Sikap Keberagaman dalam Agama Buddha
Menganut salah satu agama secara tidak langsung sudah diwajibkan
bagi Warga Negara Indonesia, karena negara Indonesia adalah negara yang
berdasarkan Ketuhanan Yang Mahaesa. Enam agama yang secara resmi diakui
oleh negara masing-masing memiliki ciri, karakter, ajaran, bahkan berbeda
dalam menyebarkan paham ajaran mereka.
Masing-masing agama yang diakui di
Indonesia ini terpecah-pecah menjadi sekte-sekte lagi yang memiliki paham yang
berbeda-beda juga.
Agama Buddha yang awalnya hanya satu kemudian muncul menjadi banyak
sekte sesaat setelah Buddha Parinibbana.
Agama Buddha di India saat itu terdapat
18 sekte.
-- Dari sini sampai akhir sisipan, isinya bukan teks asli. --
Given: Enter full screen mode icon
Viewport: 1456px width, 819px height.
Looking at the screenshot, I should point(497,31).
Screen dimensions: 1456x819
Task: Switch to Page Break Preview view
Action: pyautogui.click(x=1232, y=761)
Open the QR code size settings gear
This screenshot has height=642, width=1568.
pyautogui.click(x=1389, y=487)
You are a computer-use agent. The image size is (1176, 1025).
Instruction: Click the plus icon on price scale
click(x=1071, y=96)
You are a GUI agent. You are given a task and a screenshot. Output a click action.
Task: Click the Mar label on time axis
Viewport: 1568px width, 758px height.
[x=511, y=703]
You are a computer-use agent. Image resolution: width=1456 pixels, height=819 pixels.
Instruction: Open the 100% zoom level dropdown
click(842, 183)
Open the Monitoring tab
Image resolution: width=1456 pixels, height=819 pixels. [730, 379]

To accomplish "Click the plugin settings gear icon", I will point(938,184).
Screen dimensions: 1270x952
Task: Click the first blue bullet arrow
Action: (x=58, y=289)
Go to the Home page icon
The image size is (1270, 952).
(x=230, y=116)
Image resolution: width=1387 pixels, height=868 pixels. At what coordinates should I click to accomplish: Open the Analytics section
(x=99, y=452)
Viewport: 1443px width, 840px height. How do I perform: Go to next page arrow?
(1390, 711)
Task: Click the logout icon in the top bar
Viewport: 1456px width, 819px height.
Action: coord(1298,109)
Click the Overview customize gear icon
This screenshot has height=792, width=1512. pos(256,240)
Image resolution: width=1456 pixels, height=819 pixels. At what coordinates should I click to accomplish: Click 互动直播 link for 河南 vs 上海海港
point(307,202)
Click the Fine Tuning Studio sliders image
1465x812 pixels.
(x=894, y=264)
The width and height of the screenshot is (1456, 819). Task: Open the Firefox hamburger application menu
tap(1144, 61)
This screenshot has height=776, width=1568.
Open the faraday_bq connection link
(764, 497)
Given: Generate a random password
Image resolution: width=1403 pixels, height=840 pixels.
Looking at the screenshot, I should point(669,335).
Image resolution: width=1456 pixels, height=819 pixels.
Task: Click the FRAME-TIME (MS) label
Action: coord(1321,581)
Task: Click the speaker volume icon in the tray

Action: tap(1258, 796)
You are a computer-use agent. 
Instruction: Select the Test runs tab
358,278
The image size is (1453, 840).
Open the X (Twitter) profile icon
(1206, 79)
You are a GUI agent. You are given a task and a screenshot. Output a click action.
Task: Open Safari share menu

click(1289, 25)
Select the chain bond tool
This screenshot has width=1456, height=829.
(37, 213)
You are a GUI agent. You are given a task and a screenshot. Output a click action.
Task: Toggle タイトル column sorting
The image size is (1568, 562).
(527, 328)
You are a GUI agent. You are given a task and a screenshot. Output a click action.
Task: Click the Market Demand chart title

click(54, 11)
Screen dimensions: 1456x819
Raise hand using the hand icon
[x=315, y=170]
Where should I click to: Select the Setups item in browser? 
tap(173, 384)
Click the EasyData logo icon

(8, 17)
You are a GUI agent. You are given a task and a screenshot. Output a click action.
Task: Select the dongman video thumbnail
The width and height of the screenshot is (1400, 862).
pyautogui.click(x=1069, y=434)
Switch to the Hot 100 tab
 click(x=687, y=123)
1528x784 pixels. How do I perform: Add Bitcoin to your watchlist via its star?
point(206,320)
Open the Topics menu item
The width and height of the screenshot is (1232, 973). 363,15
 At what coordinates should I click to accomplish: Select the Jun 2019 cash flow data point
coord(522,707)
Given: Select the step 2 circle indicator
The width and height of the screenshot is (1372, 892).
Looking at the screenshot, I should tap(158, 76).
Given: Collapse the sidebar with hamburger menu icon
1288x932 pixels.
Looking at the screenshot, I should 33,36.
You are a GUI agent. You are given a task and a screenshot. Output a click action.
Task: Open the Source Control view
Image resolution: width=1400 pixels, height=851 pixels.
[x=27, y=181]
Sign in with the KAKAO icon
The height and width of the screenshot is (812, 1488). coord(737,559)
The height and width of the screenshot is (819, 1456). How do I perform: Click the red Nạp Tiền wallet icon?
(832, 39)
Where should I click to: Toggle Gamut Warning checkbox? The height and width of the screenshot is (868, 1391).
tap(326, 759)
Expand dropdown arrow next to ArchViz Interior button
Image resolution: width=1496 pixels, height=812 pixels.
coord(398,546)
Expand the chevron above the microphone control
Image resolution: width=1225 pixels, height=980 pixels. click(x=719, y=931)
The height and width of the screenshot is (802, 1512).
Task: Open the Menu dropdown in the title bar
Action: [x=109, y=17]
Pada masa sekarang sekte utama agama Buddha di dunia terdiri dari 3
sekte yaitu Mahayana, Theravada, dan Vajrayana.
Masing-masing sekte ini juga
terpecah lagi menjadi sub-sub sekte, seperti dalam Mahayana terdapat sekte
Pure Land (Tanah Suci) sekte Tzu Chi, dan lainnya, sedangkan sekte Theravada
di Thailand terdapat Mahanikay dan Dhammayutt.
Kemajemukan sekte dan sub
sekte agama Buddha ini juga mempengaruhi agama Buddha di Indonesia, yang
perlu disikapi dengan bijaksana. Banyaknya agama yang diakui di Indonesia dan banyaknya sekte yang ada
pada masing-masing agama, serta banyaknya sekte dan sub sekte dalam agama
Buddha membentuk sikap keberagamaan.
Sikap-sikap tersebut di antaranya
disebut dengan pluralisme atau paralelisme, inklusivisme, eksklusivisme, serta ada
yang menyebutkan eklektisisme, dan universalisme. Selain lima paham tersebut
terdapat sikap toleransi dalam keberagamaan. Masing-masing sikap keberagamaan
ini akan dijelaskan pada pembahasan di bawah ini.
1. Pluralisme dan Paralelisme
Kemajemukan dalam berbagai bidang kehidupan di dunia, juga di masyarakat
Indonesia melahirkan paham pluralisme atau yang juga disebut dengan paralelisme.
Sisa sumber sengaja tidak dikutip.